### Passage shown
--- START ---
Daily Life / Small and Medium Businesses

Zero‑shot forecasting for non‑financial, low‑data series
- Use case: Quick demand, traffic, or inventory forecasts where local data are scarce (leveraging TSFMs’ multi‑domain pretraining).
- Tools/workflows: Lightweight pipelines with normalization/patching; compare to seasonal‑naive/random‑walk; incorporate conformal intervals.
- Assumptions/dependencies: Domain shift from training corpora; check that naive seasonal baselines are included; finance‑specific limitations (low predictability) do not necessarily apply in other domains.

Long-Term Applications

These applications require additional research, scaling, finance‑native pretraining, or broader organizational and policy development.

Finance (Industry)

Finance‑native TSFMs for cross‑sectional and multivariate forecasting
- Use case: Pretrain on large finance‑specific corpora (billions of observations) to improve portfolio construction and risk forecasts beyond zero‑shot generic TSFMs.
- Tools/workflows: Domain‑aligned pretraining pipelines; inclusion of microstructure, fundamentals, macro covariates; joint point‑and‑distributional objectives (CRPS, pinball).
- Assumptions/dependencies: Significant compute and data licensing; privacy/compliance constraints; expected gains tied to domain alignment.
Automated model routing by asset/regime
- Use case: Meta‑learners that dynamically select TSFM vs local models (e.g., iTransformer) per asset and period based on online significance, stability, and cost.
- Tools/workflows: Bandit‑style or Bayesian model averaging; DM‑based gates; regime classifiers (volatility, structural breaks).
- Assumptions/dependencies: Reliable online testing; change‑point detection; transaction‑cost‑aware integration.
Capital allocation governed by “causal capacity” estimates
- Use case: Use information‑theoretic ceilings to set leverage/risk budgets and avoid overfitting small edges.
- Tools/workflows: Proxies for mutual/directed information; integration with Kelly‑style or risk‑parity sizing under constraints.
- Assumptions/dependencies: Estimating information reliably in non‑stationary, heavy‑tailed settings; robust to misspecification.
Attention diagnostics for regime monitoring
- Use case: Use operator/spectral heuristics from attention to flag slow/fast mixing regimes, potential structural breaks, or over‑compression of context.
- Tools/workflows: Layer/head analytics; spectral-gap proxies; alarms when attention patterns become near block‑diagonal.
- Assumptions/dependencies: Access to attention weights; theory is heuristic and needs empirical validation.

Software/MLOps (Industry)

KL‑budgeted fine‑tuning frameworks
- Use case: Enterprise tooling that constrains fine‑tuning distance from pretrained priors to improve generalization with small local datasets (operationalizing PAC‑Bayes insights).
- Tools/workflows: Regularizers or trust‑region training that penalize divergence from pretrained weights; automated selection of KL budgets.
- Assumptions/dependencies: Requires weight access; calibration of KL proxies to real‑world outcomes.
Open registries and scorecards for time‑series foundation models
- Use case: Curate standardized, audited evaluations across domains with equalized budgets and naive baselines; publish reproducible leaderboards.
- Tools/workflows: Data/model cards; versioned pipelines; governance around data provenance.
- Assumptions/dependencies: Community coordination; legal clarity on data/model distribution.
--- END ---
### Extracted records
--- START ---
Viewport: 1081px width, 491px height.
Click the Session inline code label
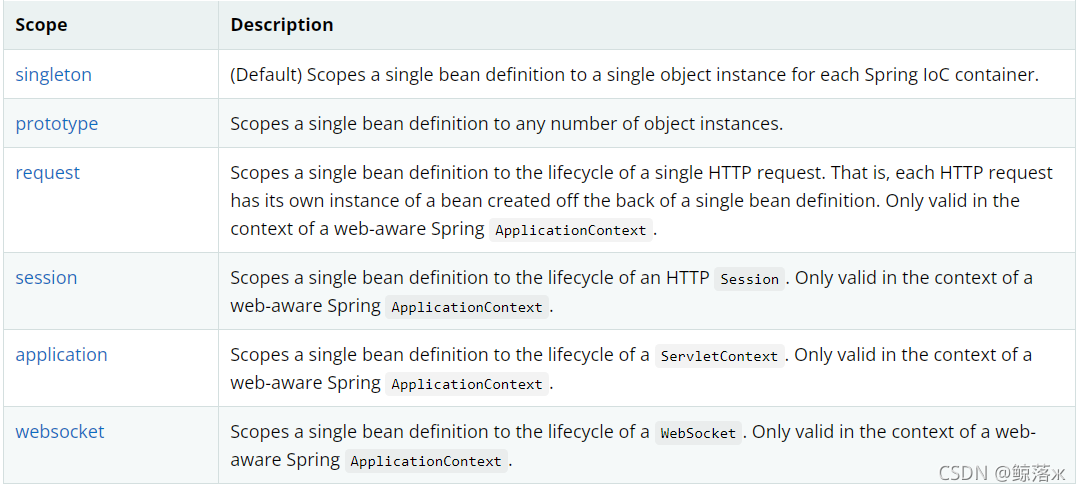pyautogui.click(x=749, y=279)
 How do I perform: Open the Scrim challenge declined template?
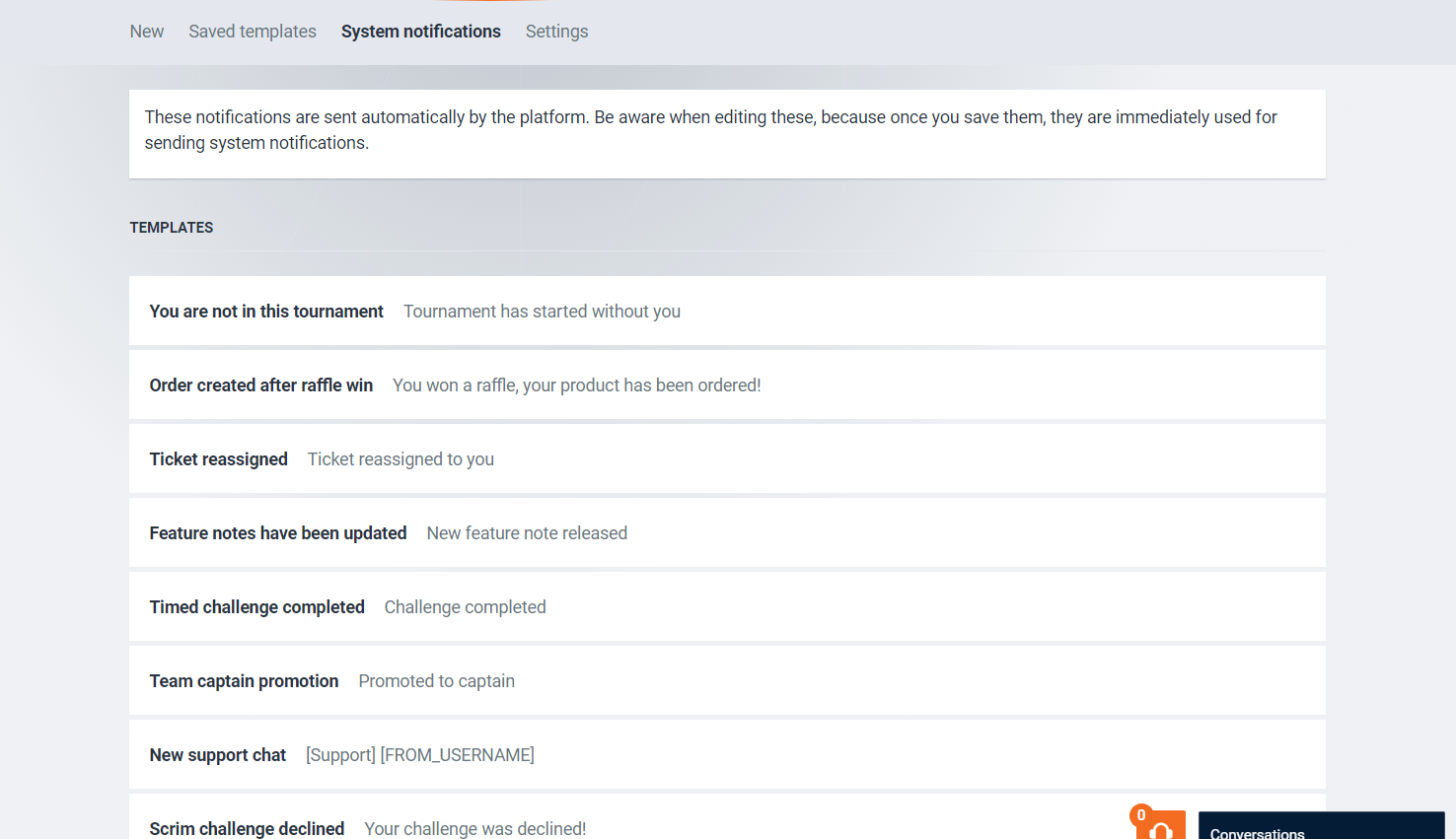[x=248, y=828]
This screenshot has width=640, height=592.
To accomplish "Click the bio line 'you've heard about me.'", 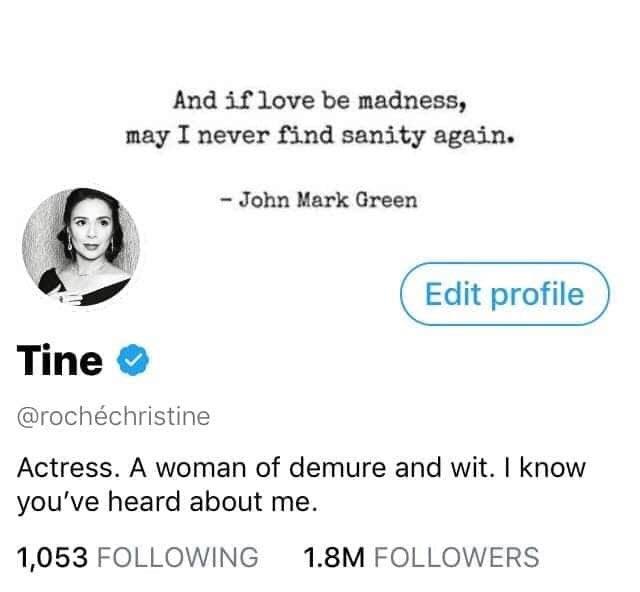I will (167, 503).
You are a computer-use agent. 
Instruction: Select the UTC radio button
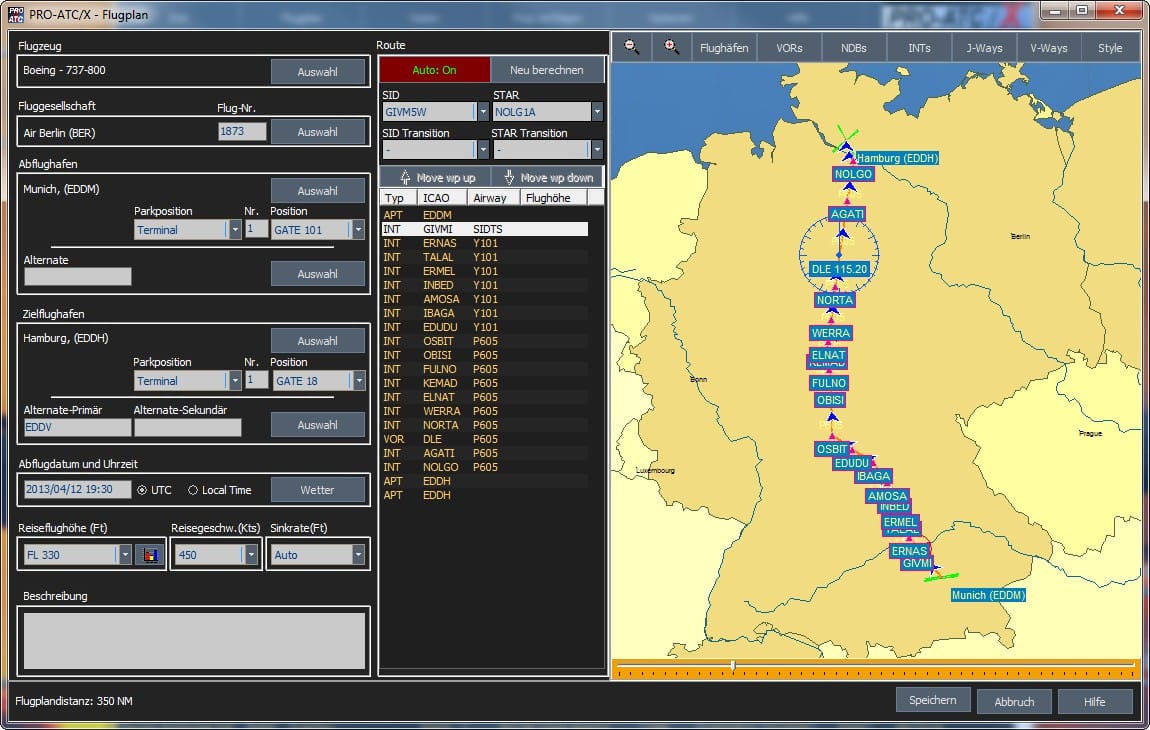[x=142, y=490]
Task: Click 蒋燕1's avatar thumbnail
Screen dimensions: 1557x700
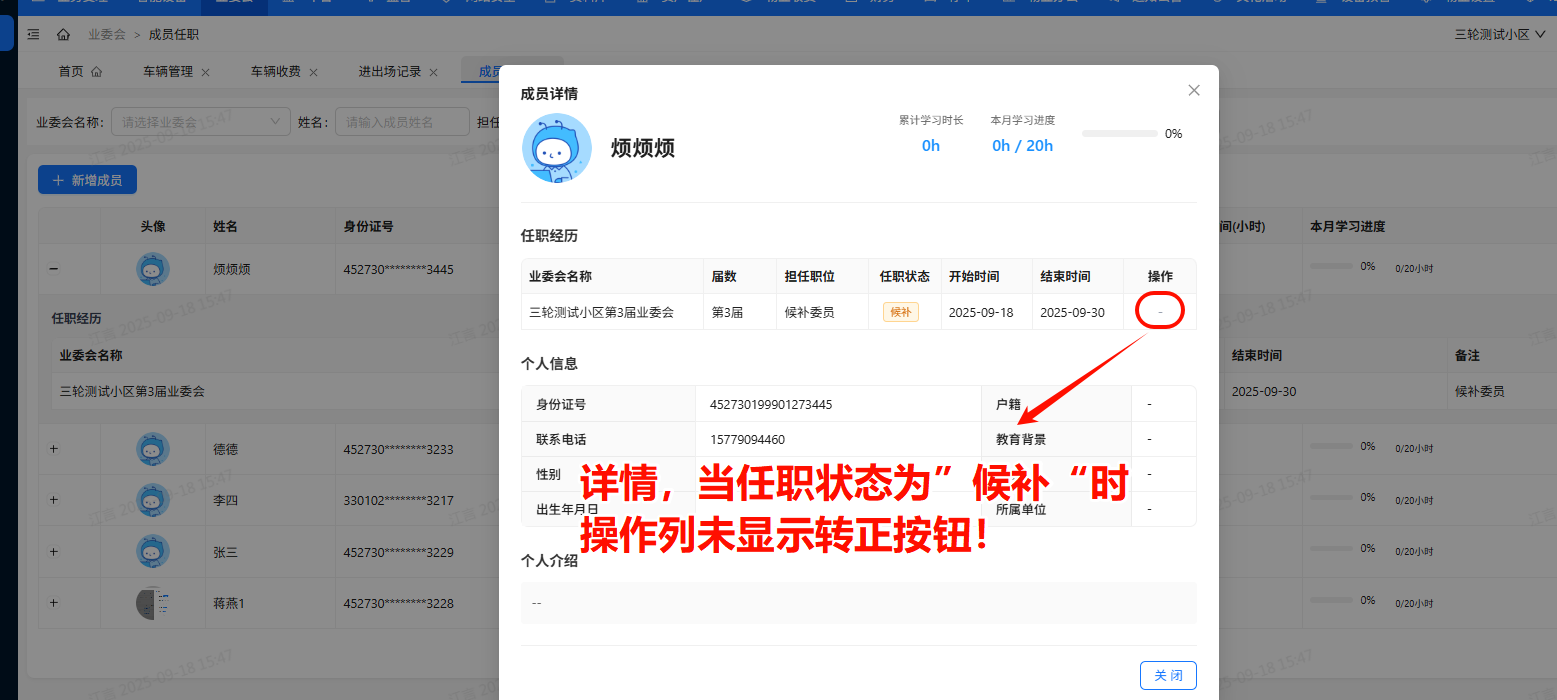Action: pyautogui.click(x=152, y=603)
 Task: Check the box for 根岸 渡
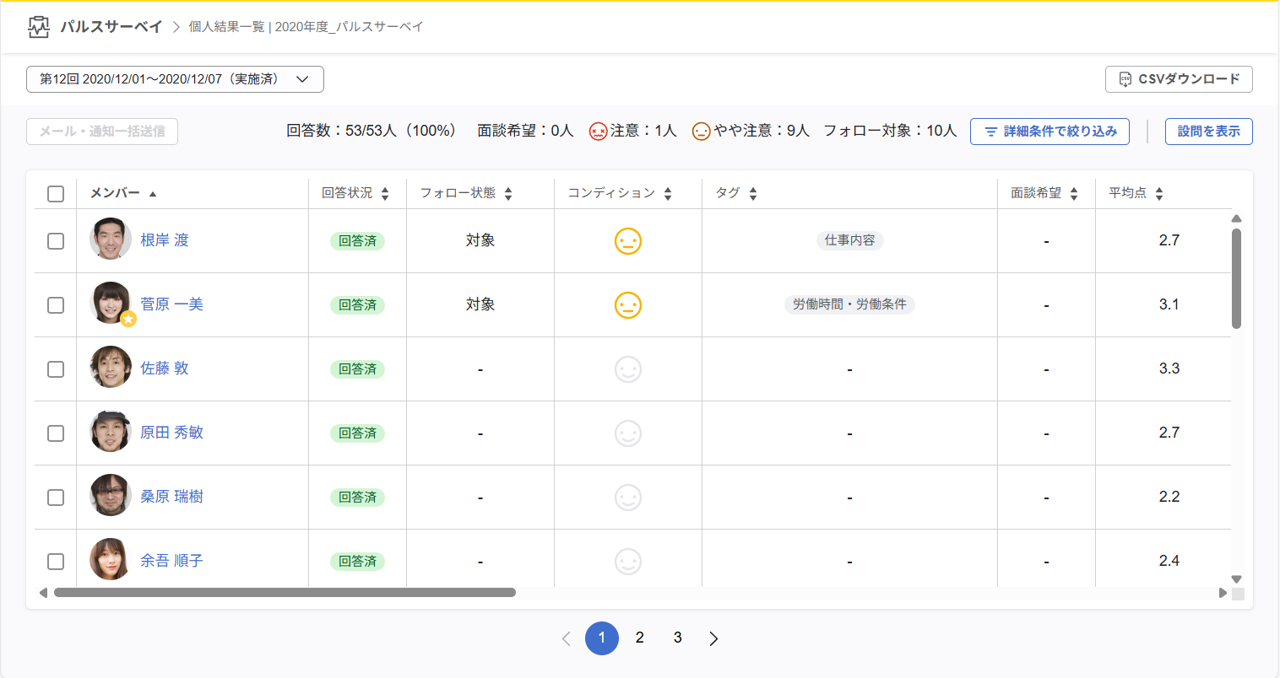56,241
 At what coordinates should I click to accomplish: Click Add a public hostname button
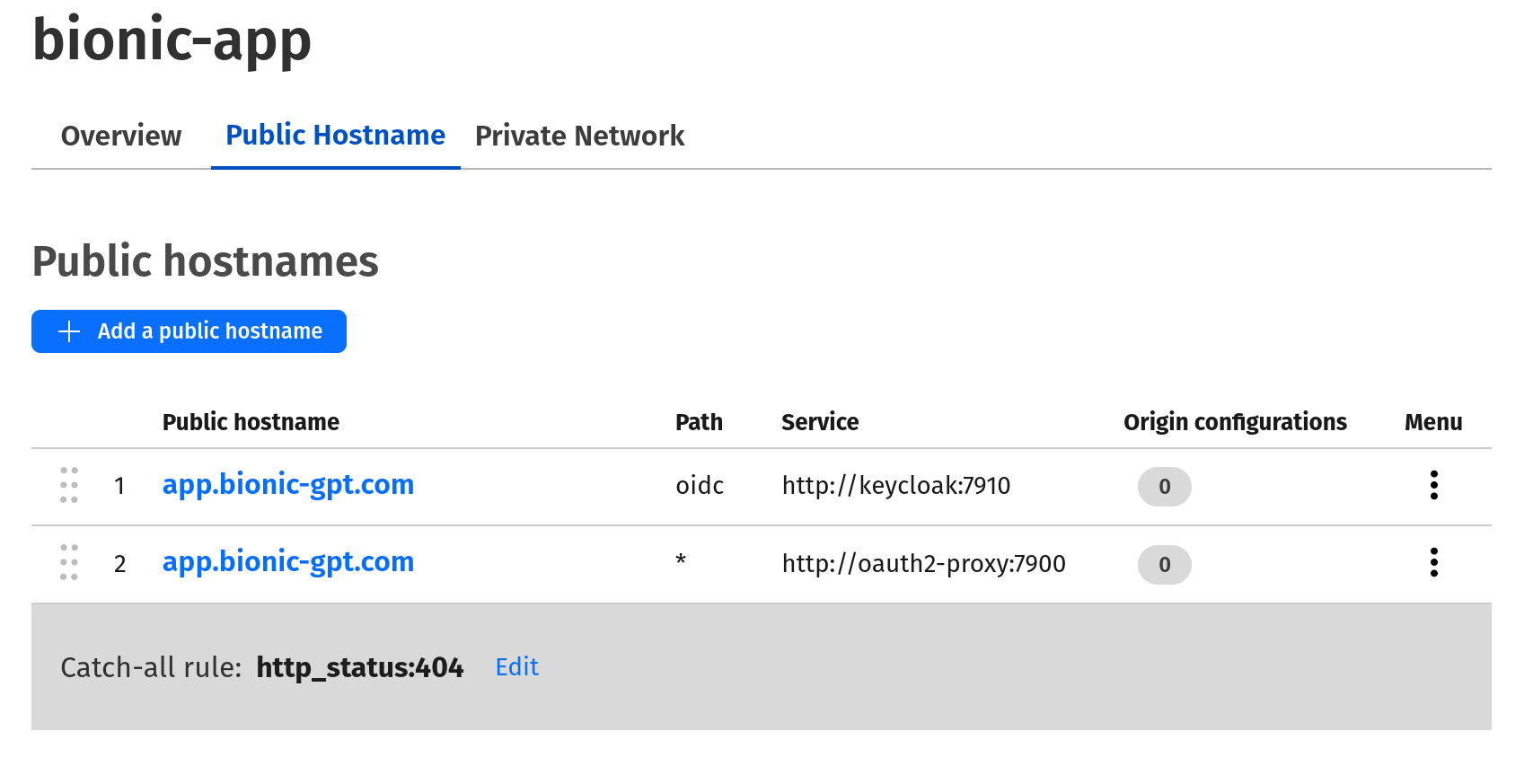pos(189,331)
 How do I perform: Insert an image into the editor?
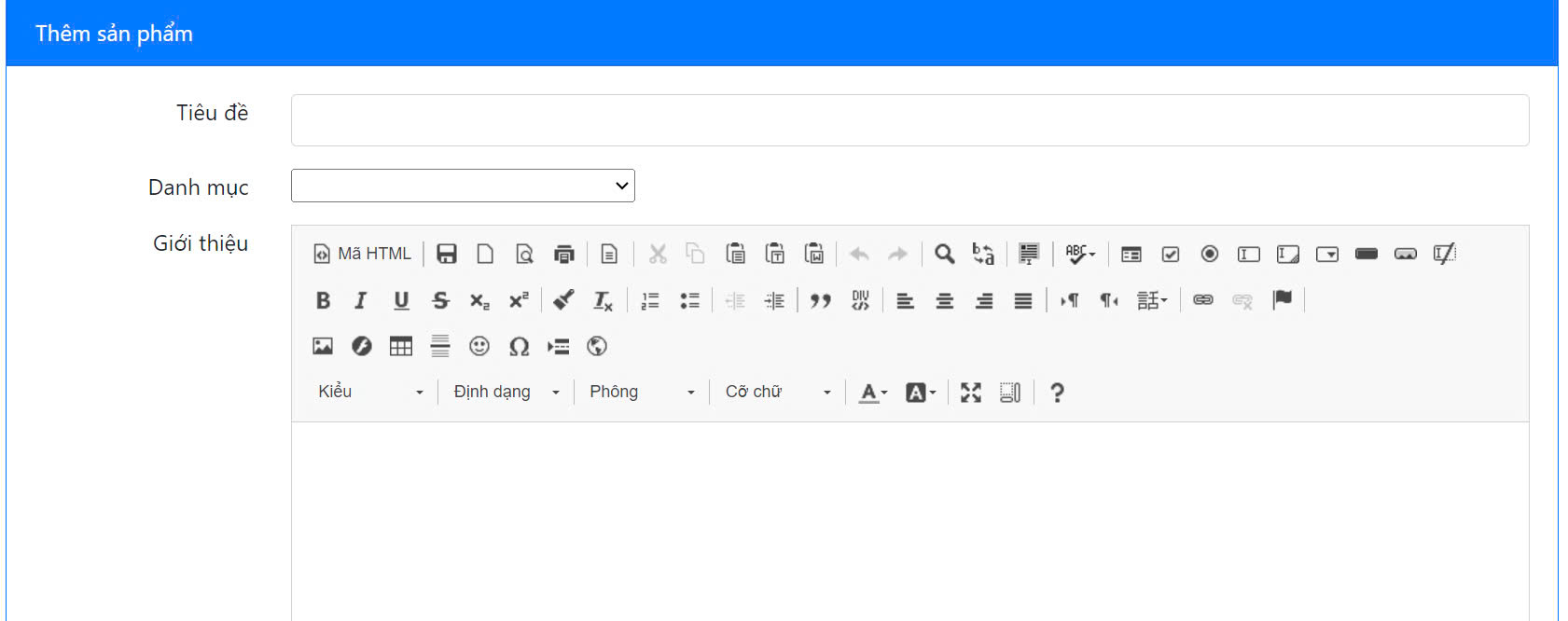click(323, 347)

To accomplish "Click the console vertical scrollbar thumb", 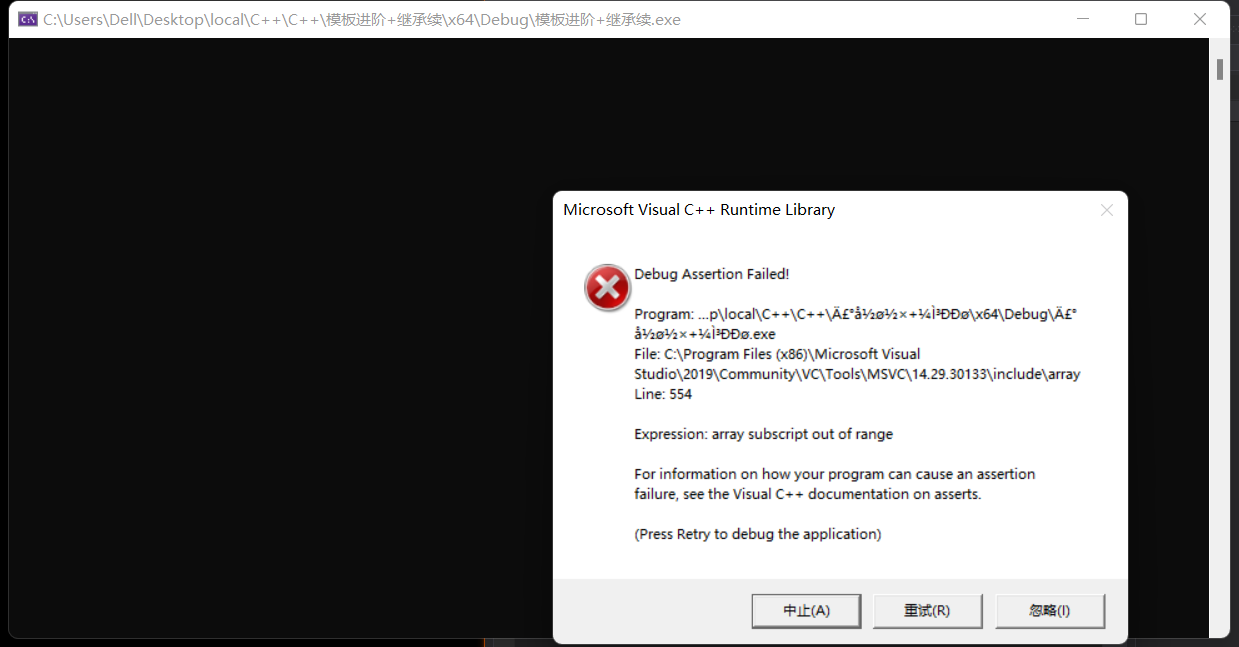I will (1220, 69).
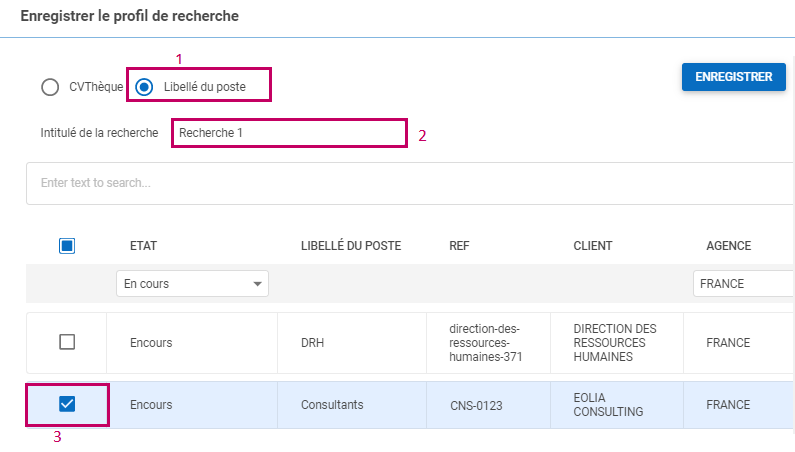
--- END ---
### Required action A
Answer these questions from the passage on time-series forecasting applications:
(i) Which two baselines should zero-shot forecasts be compared against?
(ii) Which two objectives are given for joint point-and-distributional training of finance-native models?
(iii) Under what condition should attention diagnostics raise alarms?
### Required action B
From the passage on time-series forecasting applications, repeat everything from "KL‑budgeted fine‑tuning frameworks" down to "(operationalizing PAC‑Bayes insights).".
### Required action C
Write the next part of the passage on time-series forecasting applications, starting after its last line.

### Result A
(i) Seasonal-naive and random-walk.
(ii) CRPS and pinball.
(iii) When attention patterns become near block-diagonal.

### Result B
KL‑budgeted fine‑tuning frameworks
- Use case: Enterprise tooling that constrains fine‑tuning distance from pretrained priors to improve generalization with small local datasets (operationalizing PAC‑Bayes insights).

### Result C
Academia

Estimation of “effective prior dispersion” and Fisher‑geodesic distances
- Use case: Quantify how close pretrained priors are to finance‑optimal manifolds; predict when fine‑tuning can help.
- Tools/workflows: Fisher information approximations; influence functions; empirical Bayes.
- Assumptions/dependencies: Access to gradients/weights; scalable approximations for large models.
Better predictability and information‑budget measurement
- Use case: Methods to estimate mutual/directed information in heavy‑tailed, non‑stationary series; regime‑specific ceilings on achievable R² and utility.
- Tools/workflows: Nonparametric estimators; bootstrap under dependence; tail‑robust metrics.
- Assumptions/dependencies: Theoretical advances for dependence and heavy tails; large samples.
Distributional evaluation standards beyond point MAE
- Use case: Normalize the use of CRPS, calibration curves, and quantile coverage for financial forecasting research.
- Tools/workflows: Benchmarks that report both point and probabilistic scores; harmonized horizons and contexts.
- Assumptions/dependencies: Agreement on metrics; reproducible data splits.

Policy and Regulation

Standards for foundation‑model use in financial forecasting
- Use case: Guidelines mandating baseline comparisons, statistical significance reporting, uncertainty communication, and limits on marketing claims.
- Tools/workflows: Supervisory checklists; third‑party audits of models and datasets; disclosure of pretraining corpora where feasible.
- Assumptions/dependencies: Industry engagement; balancing transparency with IP concerns.
Risk‑sensitive deployment rules tied to information ceilings
- Use case: Encourage or require risk budgeting proportional to estimated predictability/information content of the task.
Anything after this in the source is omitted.